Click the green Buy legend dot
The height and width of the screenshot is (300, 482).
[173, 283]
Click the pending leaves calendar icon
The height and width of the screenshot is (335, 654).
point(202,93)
################
Description of the task - Put every line of the records above into a JSON list of strings, one string per line, leaving out blank lines.

Response for this exercise -
[
  "Click the green Buy legend dot",
  "The height and width of the screenshot is (300, 482).",
  "[173, 283]",
  "Click the pending leaves calendar icon",
  "The height and width of the screenshot is (335, 654).",
  "point(202,93)"
]